A CAMETAL começou a enfrentar dificuldades em 1993 com a abertura das importações que possibilitaram a entrada de ônibus brasileiros com melhores preços e condições de financiamento. Esta medida teve um grande impacto na indústria de carrocerias, obrigando-a a encerrar em 1995, após 48 anos. Sua instalação foi feita em junho de 1995 pela americana CAMSA, com a promessa de instalar ali uma fábrica para a produção de chassis e motores. Porém, o projeto não foi retomado e a fábrica foi reaproveitada para a fabricação de carrocerias em 1998, quando a Metalsur assumiu a fábrica. O Nahuel foi um dos modelos de maior sucesso da empresa, permitindo melhorias constantes, desde o Jumbuss até o CX-40. O CX-40 foi fabricado para comemorar os 40 anos da empresa em 1987. Seu designer, Miguel Bustillo, buscou romper com todos os conceitos-padrão da época - polêmico desde o nascimento, tinha amantes e inimigos e por isso a CAMETAL produziu o C40 - 40 junto com Jumbus, que teve uma produção mais longa. Um dos problemas do modelo era o seu tamanho (3,2m) que não deixava muito espaço para o transporte de bagagens e pacotes. Em 1988, a CAMETAL e a GRAMACO, fabricante de motores e componentes elétricos, fabricaram um trólebus em 1988 para oferecê-lo no sistema de trólebus que seria implantado em Córdoba. Sem sucesso, ele foi enviado para o México, onde poderia haver um mercado. Ele viajou de ônibus para Cuernavaca experimentalmente com ótimos resultados. Infelizmente, devido à situação da empresa, a CAMETAL não obteve crédito pela fabricação dos trólebus e os trólebus voltaram sem glória, hoje descansando no pátio da Metalsur.

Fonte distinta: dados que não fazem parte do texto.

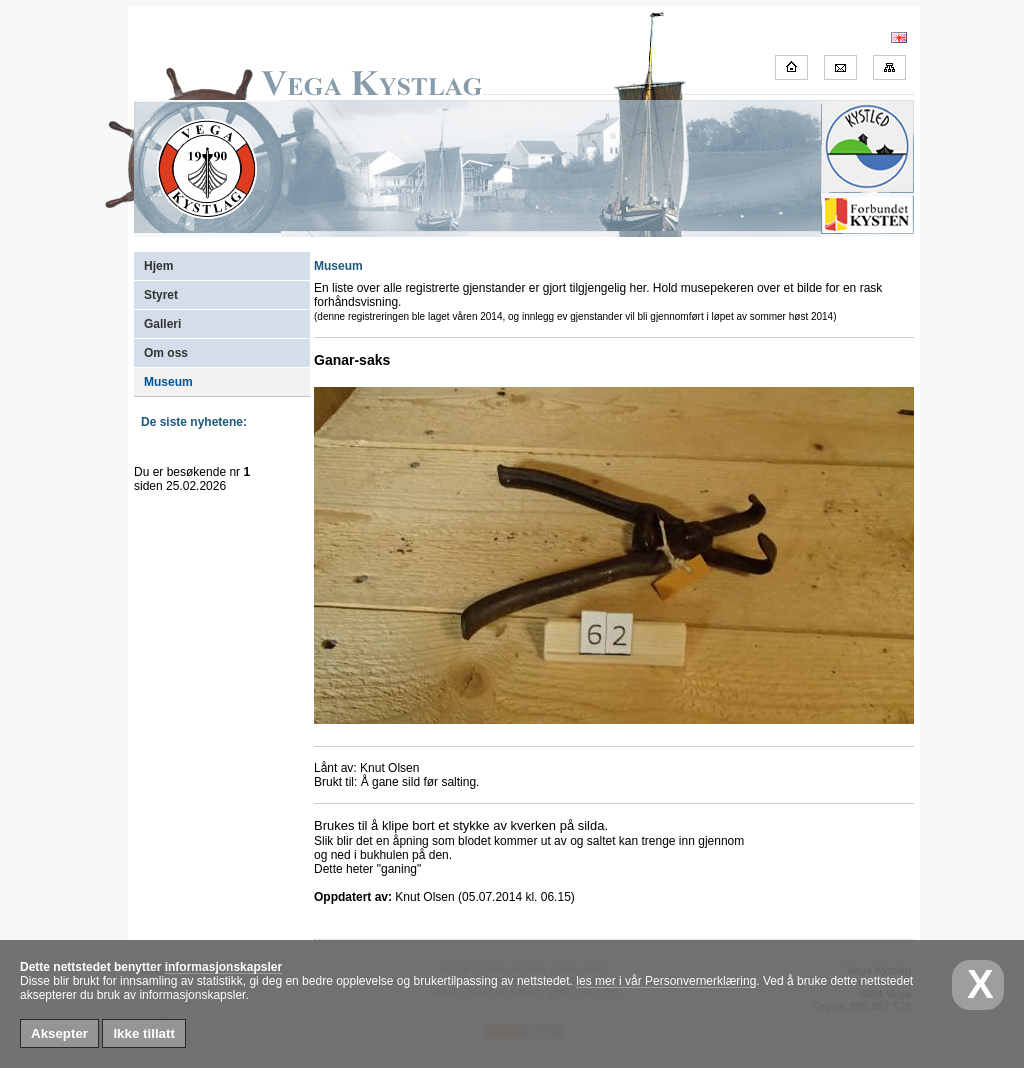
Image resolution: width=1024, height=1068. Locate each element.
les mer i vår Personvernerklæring (666, 981)
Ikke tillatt (143, 1033)
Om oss (166, 353)
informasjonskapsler (223, 967)
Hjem (158, 266)
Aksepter (59, 1033)
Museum (168, 382)
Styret (161, 295)
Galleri (162, 324)
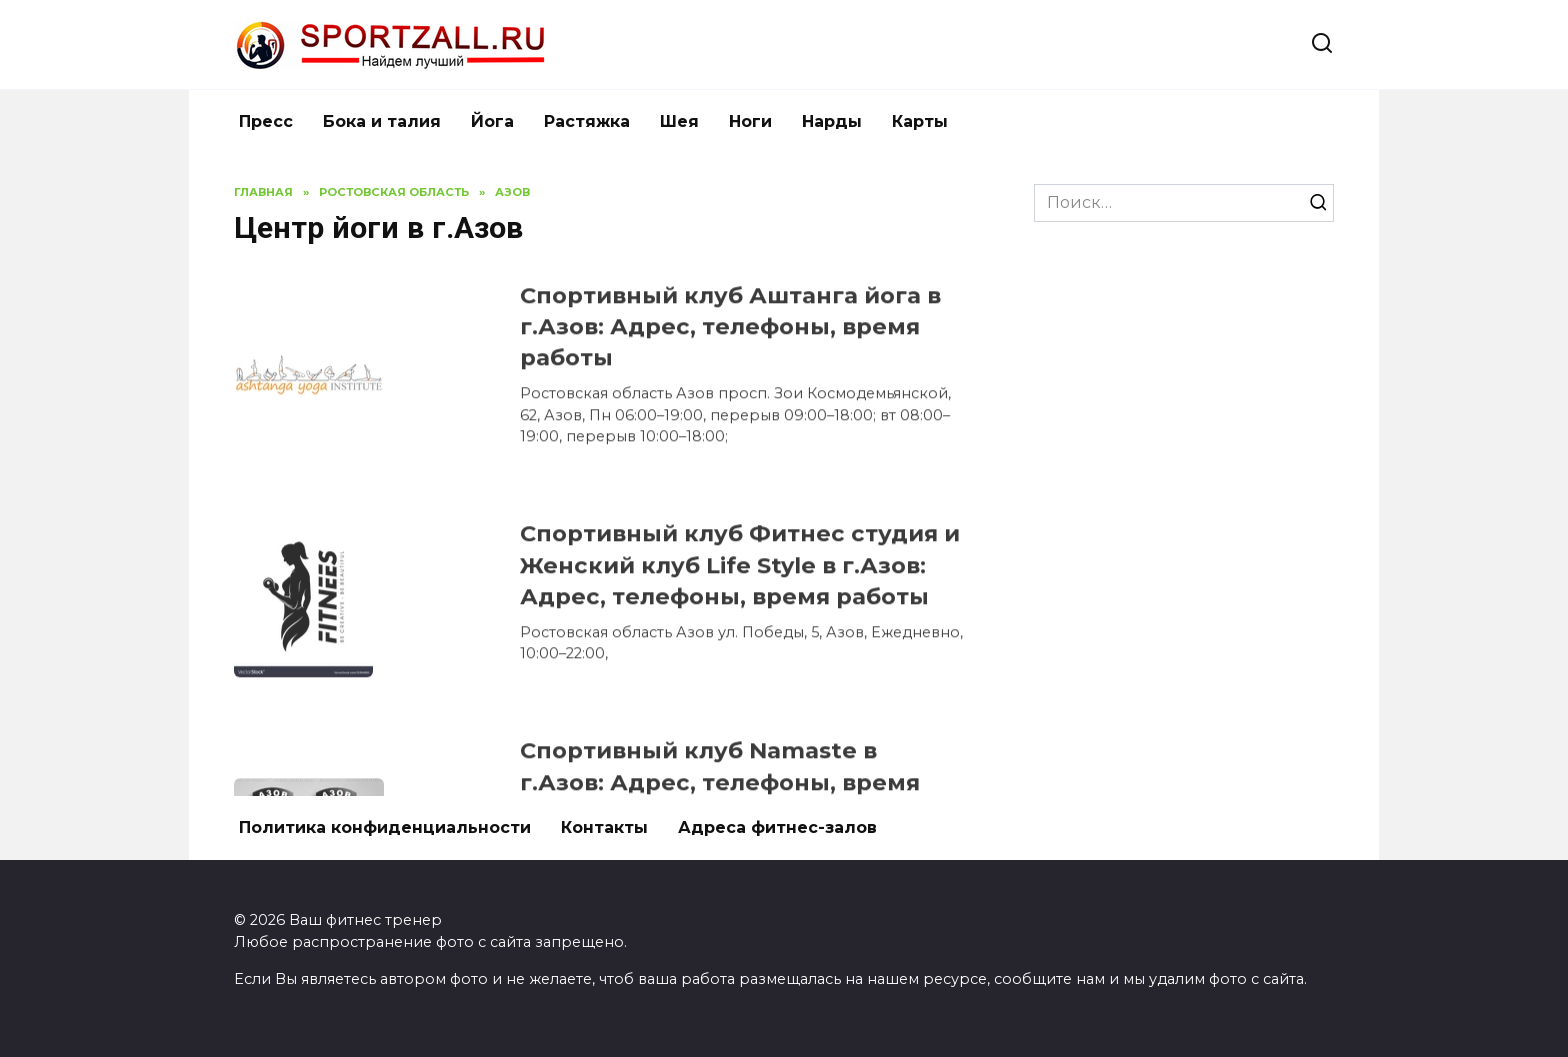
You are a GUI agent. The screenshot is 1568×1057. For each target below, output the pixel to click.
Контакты (604, 827)
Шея (679, 121)
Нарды (832, 121)
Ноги (750, 121)
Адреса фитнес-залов (777, 827)
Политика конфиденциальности (385, 827)
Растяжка (587, 121)
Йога (492, 121)
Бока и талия (382, 121)
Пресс (266, 121)
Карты (920, 121)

Alguns modelos[editar | editar código-fonte]

C1-2946[editar | editar código-fonte]

Fabricado no ano de1990 e encerrado neste mesmo ano, era considerado uma divisão autoportante de serviços aeroportuários, com capacidade para 33 lugares. Foi exportado para os Estados Unidos e é propriedade do Myers Group, uma empresa de transportes com sede em Orlando, Flórida. Carregava contudo, a carroceria aerodinâmica do modelo CX40 desenhada por Miguel Pustillo como um presente da época.

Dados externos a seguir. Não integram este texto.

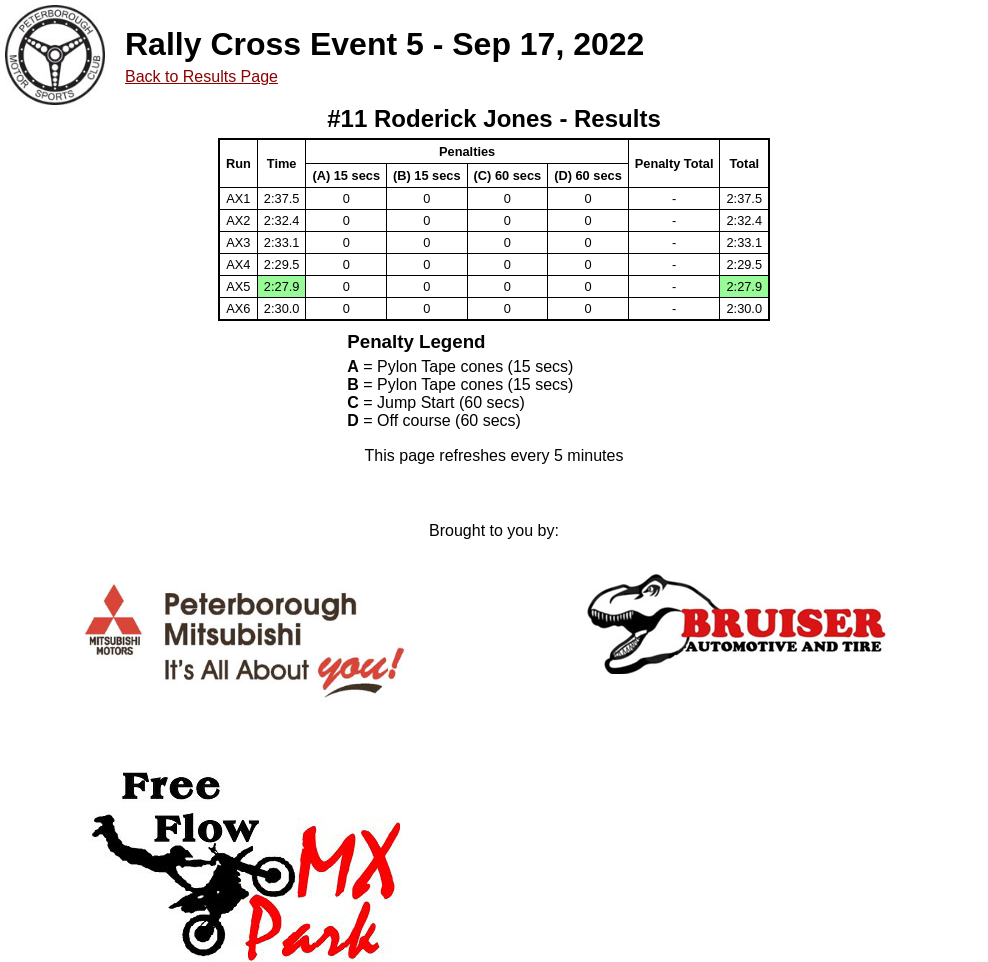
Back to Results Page (201, 76)
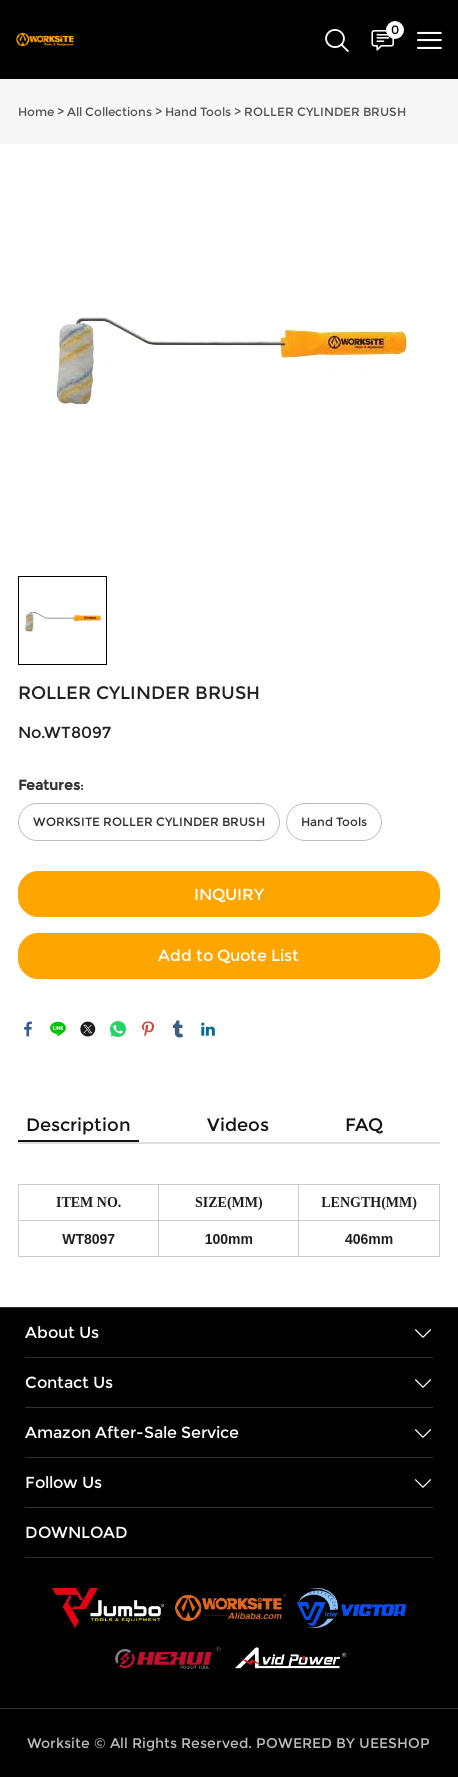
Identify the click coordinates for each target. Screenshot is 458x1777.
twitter (88, 1029)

CAMETAL Neoplan Megaliner[editar | editar código-fonte]

Produzido de 1980 a 1981 (um ano), germânico de dois andares. As barras deste modelo, estava acima do eixo de direção duplo.

As única boa característica confiável deste Double Decker era a proteção.

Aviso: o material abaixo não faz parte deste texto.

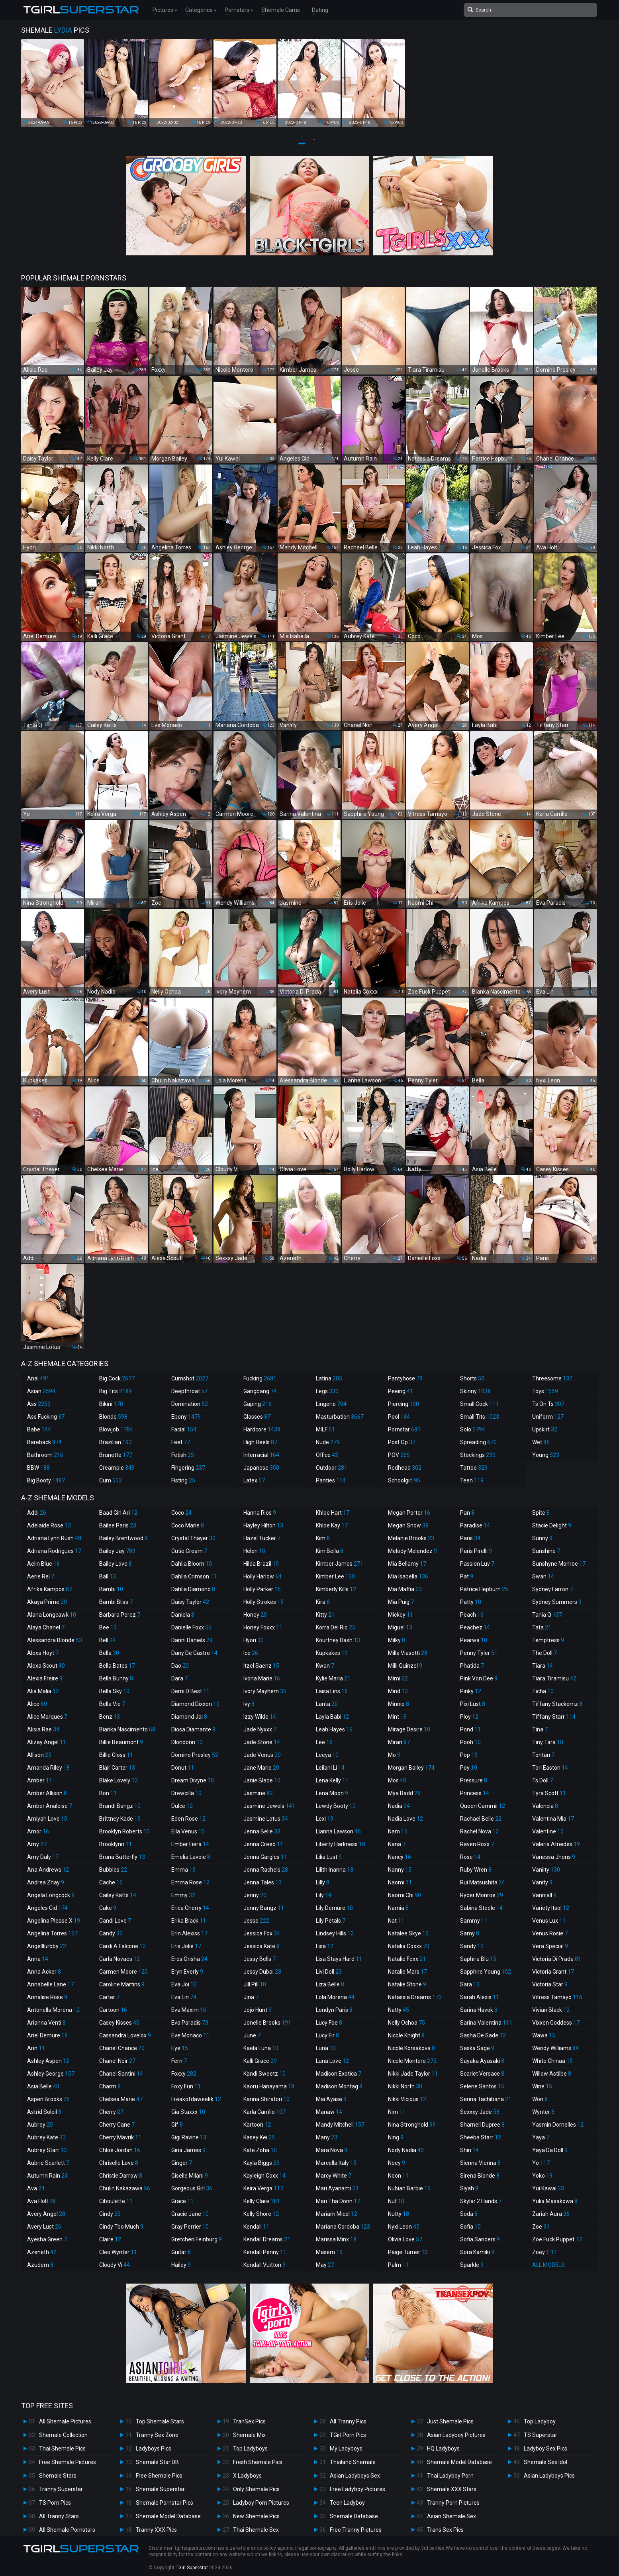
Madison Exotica (338, 2073)
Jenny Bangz (263, 1908)
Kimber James (339, 1563)
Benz (109, 1716)
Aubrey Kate (46, 2137)
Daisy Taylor (190, 1602)
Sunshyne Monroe (559, 1563)
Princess (474, 1793)
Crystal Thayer (193, 1538)
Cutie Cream (189, 1551)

"Aerobus" (CX40)[editar | editar código-fonte]

Inspirado no avião, traseiro e frontal. O ônibus estava quase totalmente coberto e era difícil ficar dentro de casa porque o ar condicionado não estava funcionando direito. Gradualmente ou não, o aerobus saiu consideravelmente fora do caminho. Este veículo tinha a aerodinâmica de um avião, as janelas eram ajustadas e arredondadas, a boca dianteira abaixada e o interior idêntico ao de um avião: não havia cortinas comuns, mas as tampas e o eixo eram levantados vivos ou abaixados. Os pacotes são fechados, como um avião. No entanto, havia problemas de configuração que exigiam manutenção extensiva do veículo, e o sistema de ar-condicionado também era um alvo importante para os passageiros. Também havia elementos arredondados na parte traseira, que lembrava a traseira de um avião.

Jumbus[editar | editar código-fonte]

L1-3970[editar | editar código-fonte]

O modelo rodoviário com capacidade para 46 passageiros foi fabricado em 1990 e encerrado no mesmo ano. Conexão por soldagem elétrica. Projeto de perfil exclusivo, executado em fábrica. Sistema autossustentável, sistema de tubos e componentes de vedação longa. Placa de papelão de aço exterior, placa com perfis de alumínio e PFRV com soldagem elétrica, vedação sólida. Usado para selar a vedação em massa. Isolamento termostático no uso de spray de poliuretano expandido na tampa, lateral, frontal e superior. Proteção anticorrosiva em desengorduramento de fosfatase e uso em sistemas inativos. Em seguida, zinco à tinta e anti-óxido são aplicados à tinta. Pintura serial, impressão e aplicação de garrafa antes do lixamento. Utiliza cores básicas, cortes, legendas e números de empresas.